Provided information »
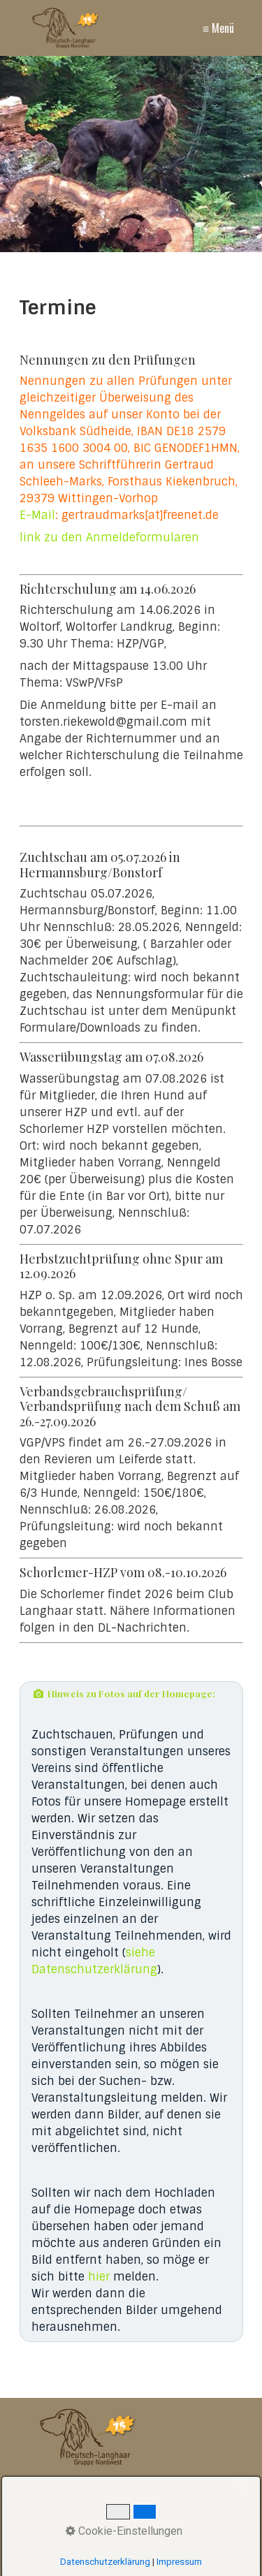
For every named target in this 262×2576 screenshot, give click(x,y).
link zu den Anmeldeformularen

...

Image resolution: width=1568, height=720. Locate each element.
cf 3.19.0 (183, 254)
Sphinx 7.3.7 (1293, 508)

Problem requirements » Copy out the lines of the material, from the line containing "Image resolution: width=1568, height=720." through the line containing "Sphinx 7.3.7 (1293, 508)", word for word.

Expected answer »
Image resolution: width=1568, height=720. Locate each element.
cf 3.19.0 (183, 254)
Sphinx 7.3.7 (1293, 508)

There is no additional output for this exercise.